## READING TEXT
════

Swedish Log Slideshow


http://www.associatedcontent.com/article/1385761/swedish_log_candles_burn_like_magic.html?cat=24

Swedish Log Candles Burn like Magic


----------



## Wood Duck (Oct 26, 2010)

It looks like that swedish candle log was seasoned a while before it was burned. There is no bark and the wood looks a little weathered. If I was plannig to use the pines outdoors, I'd do the same as if I was going to use them indoors. I'd cut to a useable length, maybe 18 or 20 inches, and split each length a few times, then stack to season. Split wood is a lot easier to light than rounds, and really big rounds like your trees are not easy to toss on a fire. It is just easier to have split firewood if you are starting with large diameter trees, in my opinion. I enjoy splitting, so that probably has a large influence on my answer...


----------



## mesuno (Oct 26, 2010)

Yup - thats the bunny a Swedish Candle :D

I'm dying to try one of these out next time I have a fire out in the woods. But the we have lots of old down trunks out there - a mix of oak, chestnut and beech. I'm sure I could donate a log to the cause.

And yes, I think they do need to be well seasoned before lighting. I guess if you put the cuts in place before stacking it it would dry much faster than a whole round log.


----------



## jebatty (Oct 26, 2010)

I own a portable mill, Woodmizer, and transporting it to cut up a few trees all depends on how big the trees are plus some other factors. You said your trees were huge. I got more than 1000 board feet of lumber out of one huge white pine tree; quite a quantity of the boards were 18" wide, and I used these for plank flooring in our bedroom - pretty dramatic.

════

## GIVEN MATERIAL
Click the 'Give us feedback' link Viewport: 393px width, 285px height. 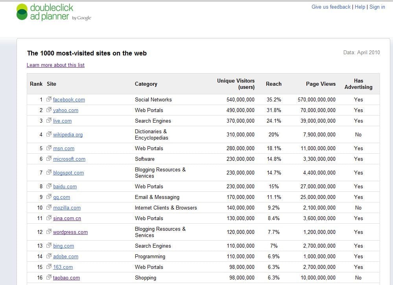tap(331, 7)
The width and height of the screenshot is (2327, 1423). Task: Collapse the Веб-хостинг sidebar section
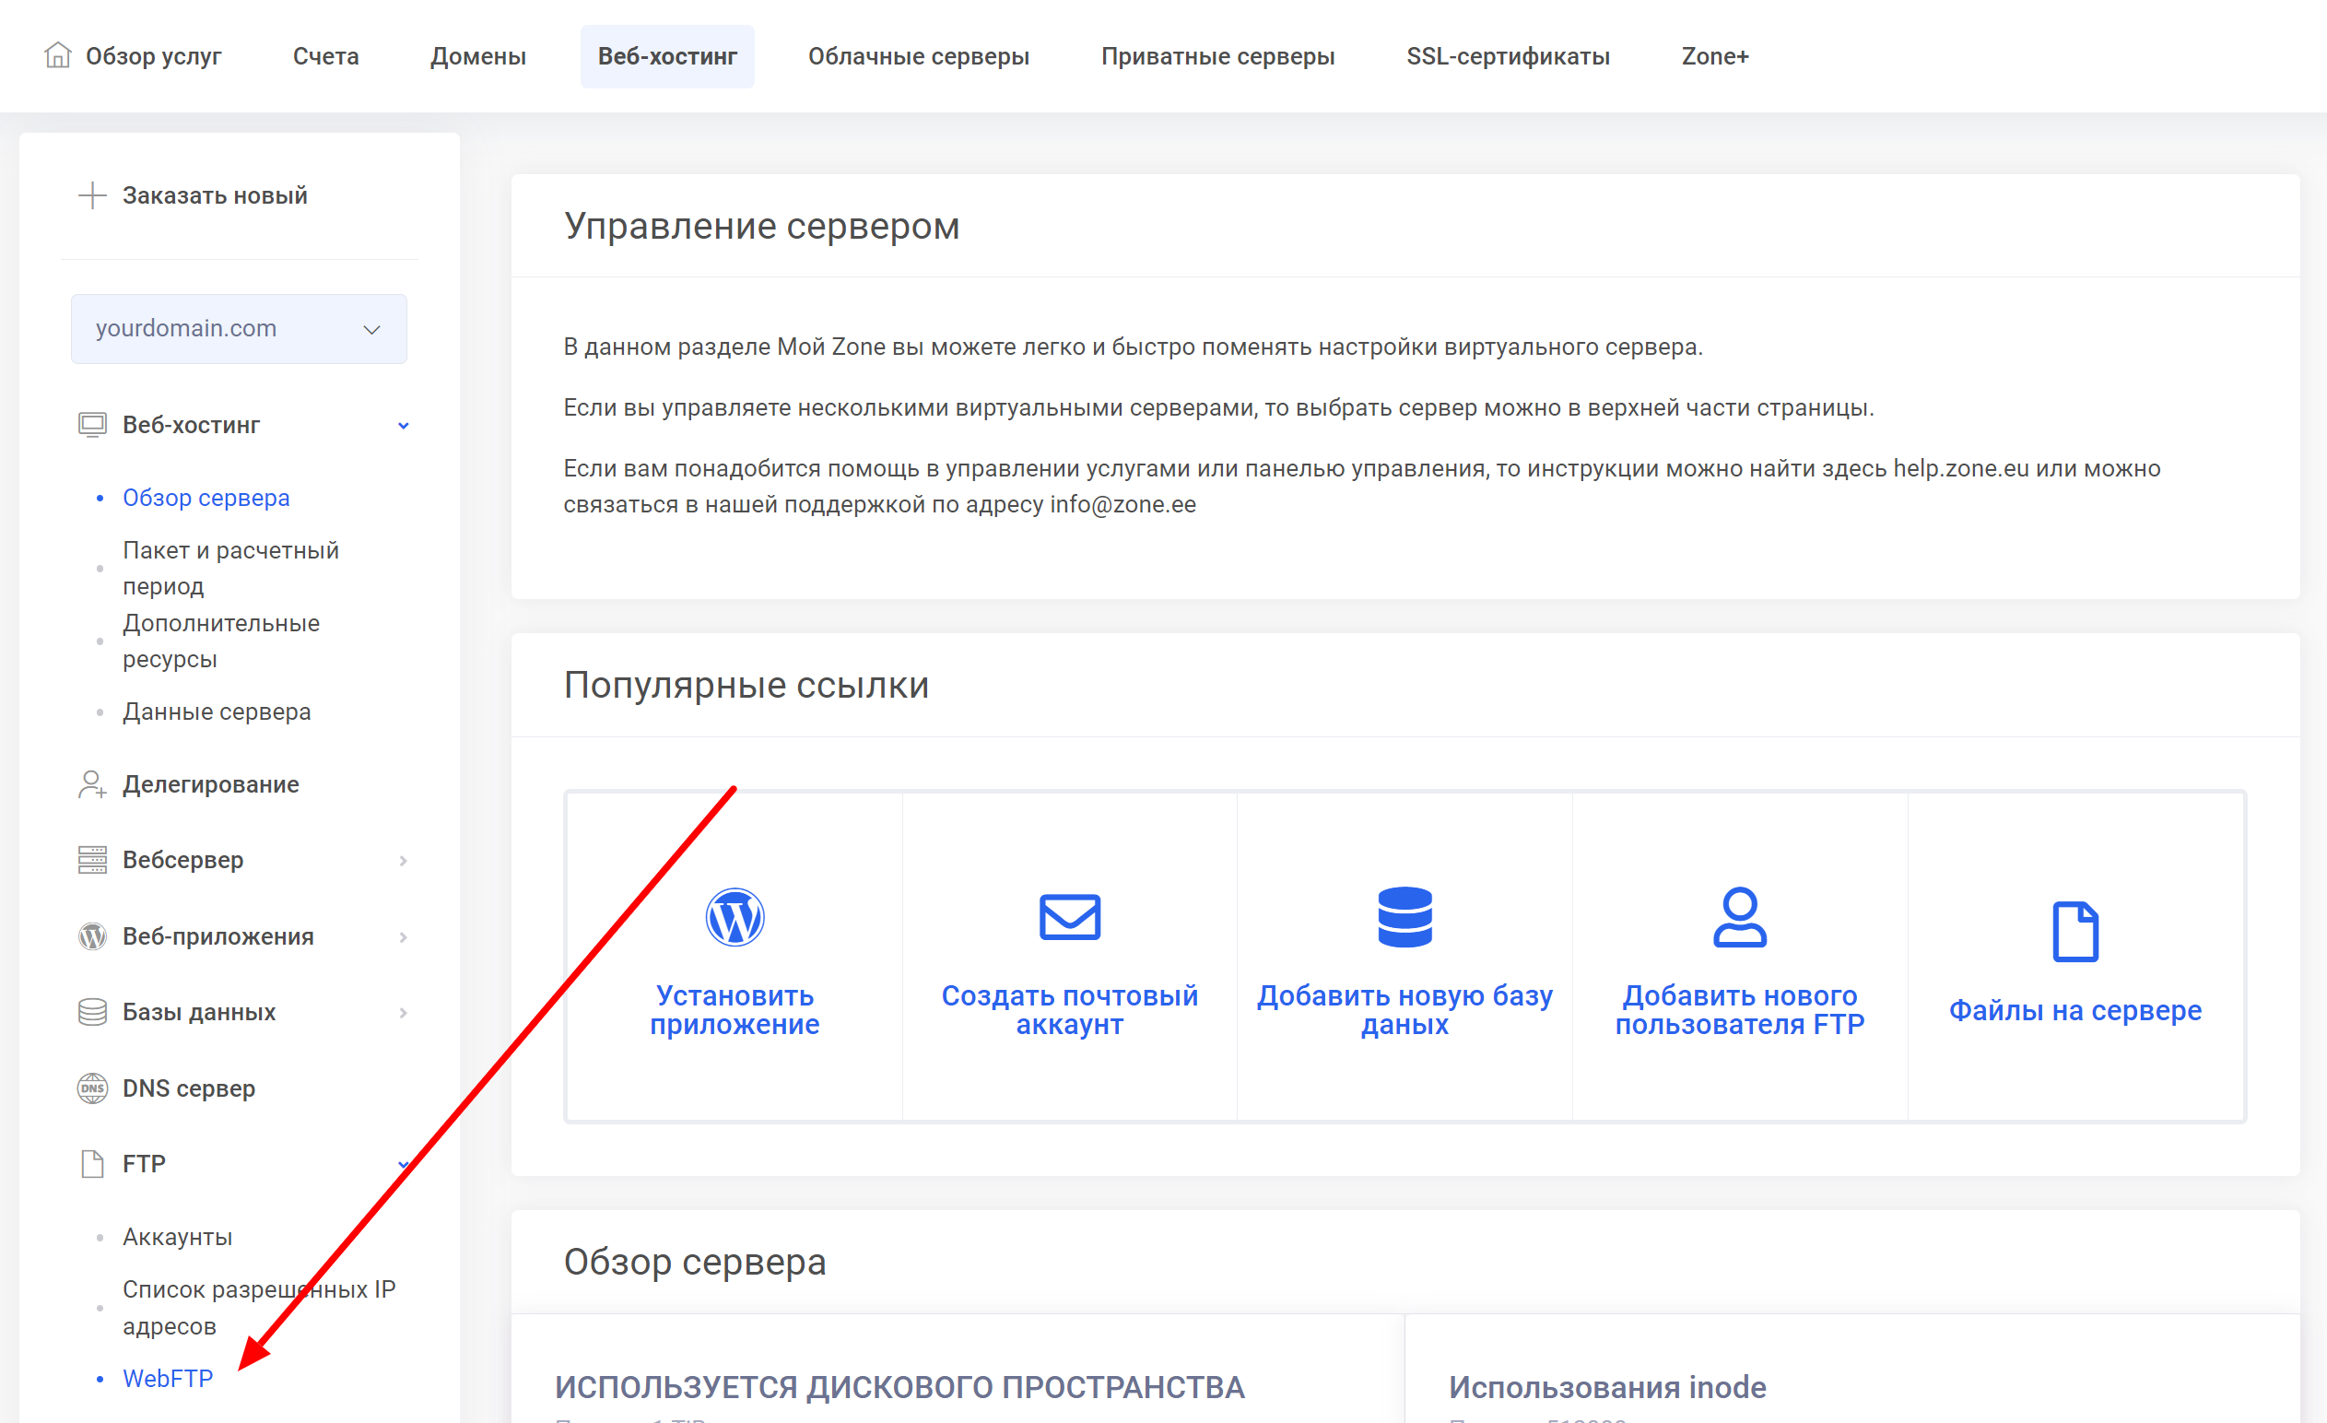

════

## SET OF TASKS
1. Quote the Swedish log candle thread word for word, from "I'm dying to" up to and including "jebatty (Oct 26, 2010)".
2. Continue the Swedish log candle thread from its last sentence.
The material comes from a separate source.

## FINAL ANSWERS
1.
I'm dying to try one of these out next time I have a fire out in the woods. But the we have lots of old down trunks out there - a mix of oak, chestnut and beech. I'm sure I could donate a log to the cause.

And yes, I think they do need to be well seasoned before lighting. I guess if you put the cuts in place before stacking it it would dry much faster than a whole round log.


----------



## jebatty (Oct 26, 2010)

2.
5 huge trees with 40' feet or more of straight trunk could produce more than a day of sawing and well make it worth hiring a sawyer. If you go that route, have the logs cut into the final length dimension you want + 4" (8' log is 100", 10' is 124", etc.). Also know how thick you want the boards cut: 1", 4/4, 5/4, etc.; maybe some 2 x 6 or larger (where I live 2 x 4's are too cheap to buy to bother making my own).

Now the caveat. If these are yard trees, there is a high probability that they will have nails or other debris in them. I tell my customers that each time I hit a nail, the cost is an additional $35. Nails do a bad number on saw blades. This can mean that the bottom 6-8' may be unusable for sawing, and there is lots of lost lumber here.

If you have space, drying the freshly cut boards is not necessarily a problem Talk to the sawyer as to how to do this correctly. In a nutshell, it is a must that the boards be immediately stacked flat outdoors on stickers with good ventilation. Late fall may not be a good time to to do this if you have low temperatures and/or lots of rain due to slow drying. In summer, a stack of wood in my area may dry to 18-20% in about 4-6 weeks. At that point the boards may be stacked indoors for future use, which may require planing, edging, and dimensioning, unless you can use them rough cut as is (great for utility shelving, interesting ceiling or paneling, and other uses).

I also give a strong endorsement of use for firewood. I burn pine almost exclusively in my Tarm.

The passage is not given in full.